> [Text segment]
Beyond first line – Potential targets in high-risk and advanced cutaneous squamous cell carcinoma

Project aims/goals

  1. Identify new actionable targets in high-risk and advanced cutaneous SCC (cSCC) retrospectively 
    and prospectively collected through a skin cancer biobanking initiative
  2. Pinpoint key molecular and cellular changes from high-risk cSCC to locally advanced and 
    metastatic cSCC, including after clinically-pertinent events such as development of a metastasis, 
    local recurrence, or failure of first-line immunotherapy
  3. Promote research efforts in an understudied, yet very common, cancer in Canada

    Summary

    Cutaneous Squamous Cell Carcinoma (cSCC) is the second most common human cancer in Canada, and the second most common skin cancer. In fair-skin individuals, the lifetime risk approaches 15-20%, second only to another skin cancer, basal cell carcinoma. Like other non-melanoma skin cancers, the incidence rates for cSCC have increased ~200% in the last decades and are still increasing. The risk of metastasis from cSCC is estimated at 4%, but in some high-risk tumors, such as those that are thick or those occurring on certain body locations (lips, ears), it can approach 16%. Although ultraviolet (UV) radiation is the major risk factor for developing cSCC, environmental exposures (radiation, arsenic, chemicals), viruses (HPV), and medical conditions (like solid organ transplantation) may worsen the risk of developing high-risk, advanced, and fatal cSCC, up to 250 times the risk in organ transplant patients. cSCC is responsible of more than double the absolute number of deaths from melanoma, with a societal cost 50% higher. Surgery remains the primary modality for cSCC patients. Radiation may be used in certain cases as well. Systemic options are extremely sparse. First-line anti-PD-1 therapy has been used for locally advanced and metastatic cSCC, with an overall response rate of ~50%. However, if this fails, no other options exist. Targeted therapies, including EGFR inhibitors, have all given very poor survival benefits. Thus, there is a significant need to identify novel therapeutic options and to understand the progression from high-risk cSCC to advanced cSCC at a molecular level.

    The JGH skin cancer biobanking initiative broadly collects patient-derived tumors from all types of skin cancers, including the 3 most common varieties – basal cell carcinoma, squamous cell carcinoma, and melanoma, and from all stages (early low risk, early high risk, locally advanced, recurrent, metastatic, resistant to therapy). Our biobank takes advantage of unique multidisciplinary skin cancer clinics (melanoma, non-melanoma skin cancer, cutaneous lymphoma) and a busy Mohs micrographic surgery centre, having a catchment area across Québec and Eastern Canada. Our biobank is both retrospective and prospective as a second-generation biobank. For example, a patient might come with a high-risk primary, then with a local metastasis, undergo immunotherapy, and then experience a skin relapse – for which all the events would be collected through tissue sampling.

    Using precision medicine, we aim to identify potential molecular targets for eventual testing in experimental models (cell line, xenografts) towards development of novel therapeutics. Given the shear volume of cSCC cases, prediction of those that are more likely to spread and recur, for more aggressive initial management, would improve patients’ outcomes and quality of life. Given their high tumor burden (50 mutations per megabase), second only to basal cell carcinoma, these accessible tumors are a great model to understand tumor heterogeneity and cellular changes in the microenvironment. Finally, cSCC are quite understudied despite their high prevalence, relatively high absolute mortality, and importantly, extreme morbidity (even local cases may lead to non-healing wounds, impaired quality of life from large surgeries) – we hope to raise more awareness on this preventable cancer.

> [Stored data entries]
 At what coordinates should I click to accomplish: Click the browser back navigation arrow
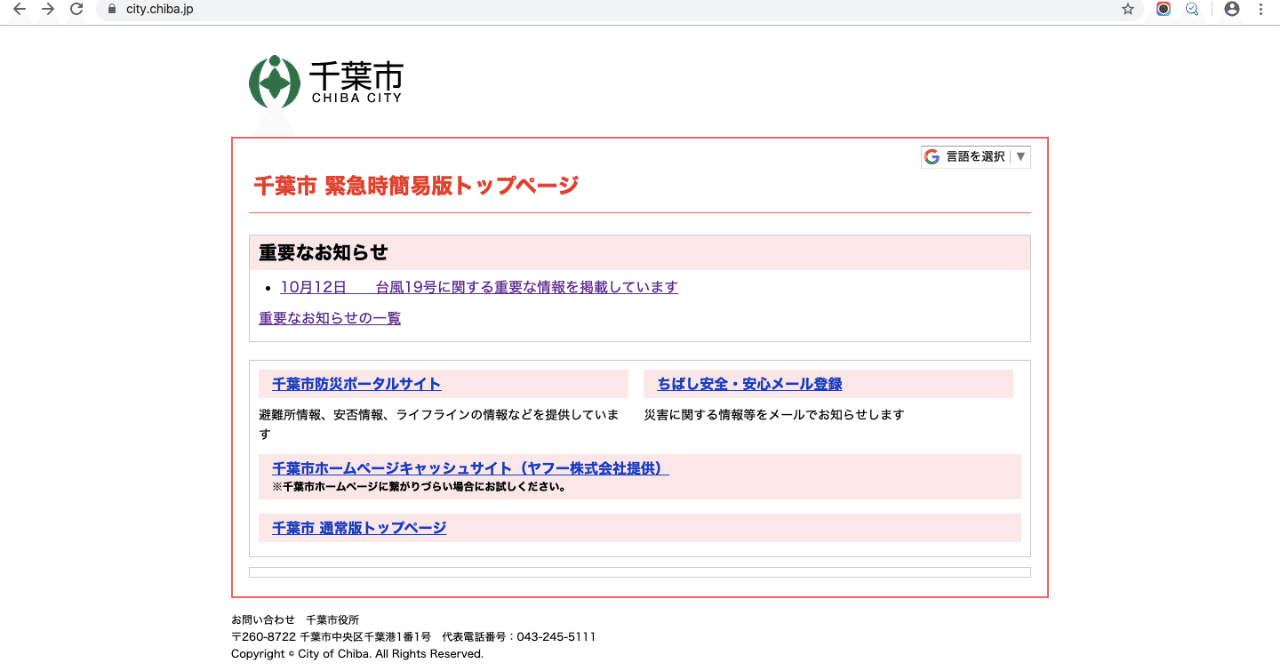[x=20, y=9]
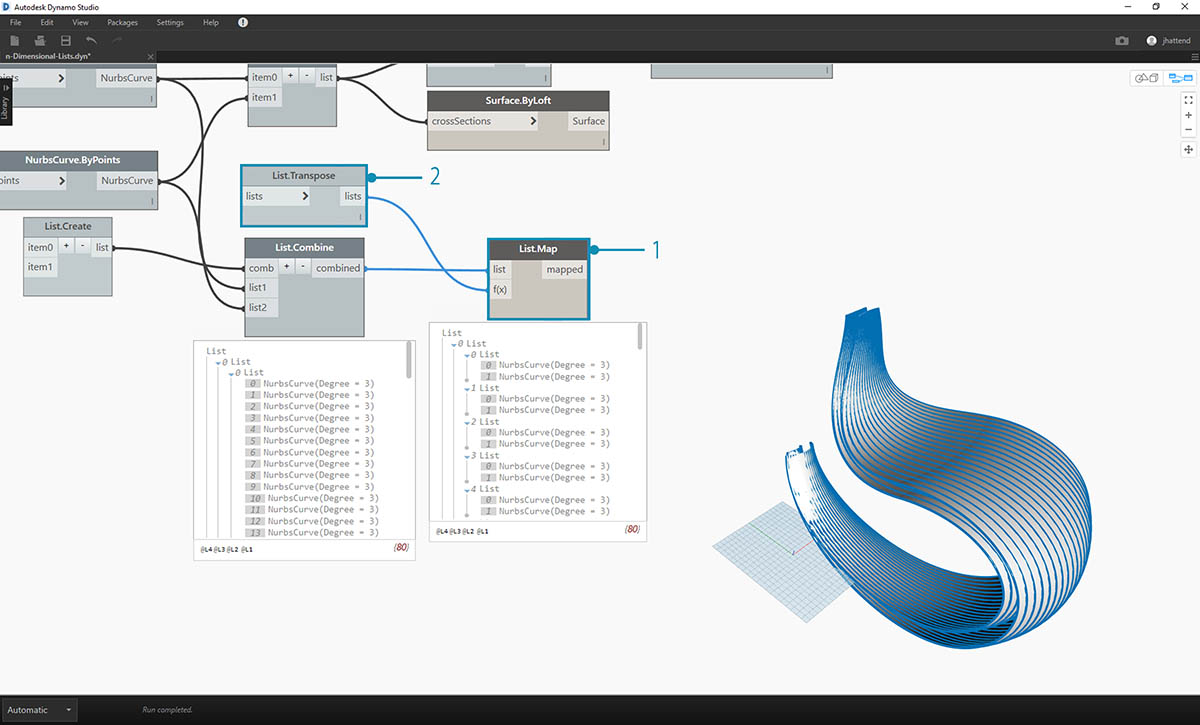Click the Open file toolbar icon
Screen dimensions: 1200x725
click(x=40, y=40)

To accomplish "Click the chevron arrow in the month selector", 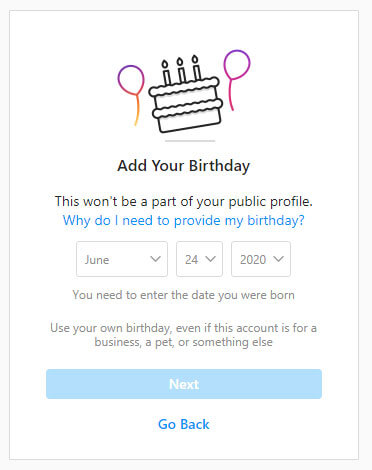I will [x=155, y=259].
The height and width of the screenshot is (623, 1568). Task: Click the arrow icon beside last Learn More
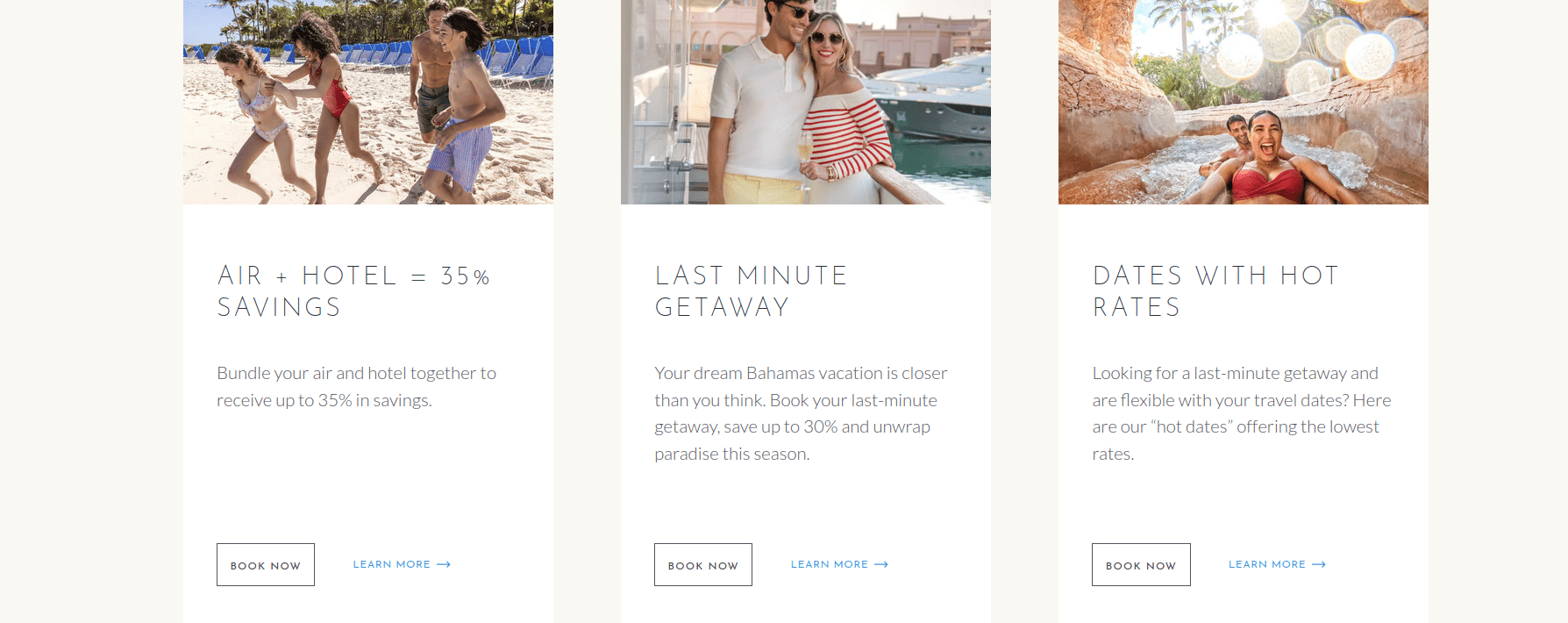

> [Task list]
- a) Answer these questions from the cSCC project description:
(i) What is the estimated risk of metastasis from cSCC in general?
(ii) What overall response rate has first-line anti-PD-1 therapy shown for locally advanced and metastatic cSCC?
(iii) How many mutations per megabase does the text give as the tumor burden of cSCC?
- b) List every stage of skin cancer from which the biobank in the cSCC project description collects tumors.

> [Exercise solutions]
- a)
(i) 4%
(ii) About 50%
(iii) 50

- b)
- Early low risk
- Early high risk
- Locally advanced
- Recurrent
- Metastatic
- Resistant to therapy